Tutto il consiglio generale, del quale facevano parte Carolina Signoretti quale superiora generale, Carolina e Teresa De Sanctis quali consigliere, fu contrario alla innovazione. Allora la Signoretti venne invitata dalla Sacra Congregazione a dimettersi spontaneamente ed ella lo fece.
La nuova superiora generale, suor Caterina Pavoni, anche se era contraria ai voti, visto che la cosa era da farsi, assunse l’ufficio con il preciso intento di risolvere il problema nel senso voluto della Sacra Congregazione. Nell’istituto si verificò una spaccatura profonda e a capo delle «ribelli» si trovarono le sorelle De Sanctis.
La Pavoni era una suora eccellente, oltre che per le capacità di comando, per rigore morale. Andò dritta senza tentennamenti. Le De Sanctis non erano da meno, né sul piano morale né in fatto di fermezza di carattere. Erano sostenute poi dalla contrarierà ai voti di quasi tutte le suore italiane più anziane. Teresa e Carolina erano entrate nell’istituto quando la Pavoni nasceva! Era difficile, nei loro confronti, fare appello alla tradizione o pretendere di insegnare loro che cosa avesse inteso fare la fondatrice.
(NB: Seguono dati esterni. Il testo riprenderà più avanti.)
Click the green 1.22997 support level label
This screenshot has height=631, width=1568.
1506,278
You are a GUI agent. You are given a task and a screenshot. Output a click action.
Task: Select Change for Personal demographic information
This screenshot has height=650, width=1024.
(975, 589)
Si poteva certo fare appello all’autorità ecclesiastica, ma quante volte Maria De Mattias aveva dovuto insistere e resistere con vescovi e cardinali? Il cardinal vicario, del resto, stava dalla parte delle De Sanctis.
Questi fatti formano un capitolo doloroso, di dibattuto ideale e di rissa. Davanti a episodi del genere, che vedono persone degnissime e sincere su opporti schieramenti, si rimane davvero sconcertati.
Purtroppo le condizioni poste dalla Sacra Congregazione non consentivano scappatoie. Le suore renitenti si trovarono di fronte al dilemma della resa totale o dell’espulsione.
Le suore dissidenti furono private della sede di Via degli Avignonesi e costrette a mutare nome e abito. Si chiamarono Figlie del Divin Sangue.
Fu ripreso un vecchio progetto, mai abbandonato del tutto: la fusione con l’istituto di Patrica, anche esso senza voti. Dopo alcuni anni di trattative si fece strada l’idea della riunione. Fu avanzata la richiesta, di «riammissione» che la direzione generale, l’11 gennaio 1906, accettò. Nel frattempo, Teresa De Sanctis era morta e, unica delle tre evangeliste, il suo nome non finì nel registro delle Adoratrici defunte.
Destino malinconico e, diciamolo pure, ingiusto per una delle più degne seguaci di Maria De Mattias. Definita dalla stessa fondatrice «donna di gran spirito», confermò fino alla fine quella caratura.
Destino ingiusto, perché nessuno più di lei aveva gridato l’entusiasmo di essere nell’Istituto! Nessuno aveva difeso l’opera nascente con più intrepido coraggio. Nella sua famosa lettera al padre, con la quale giungeva a ripudiarlo, si era dimostrata pari a san Francesco d’Assisi, di cui portava il nome. «Io mi sono donata all’istituto per sempre!» aveva gridato.
Eppure chi scorre le pagine del necrologio delle Adoratrici, non la trova!
Questa memoria vuole riconsegnarla a quell’istituto che tanto amò. E additarla alle seguaci come un esempio luminoso da seguire.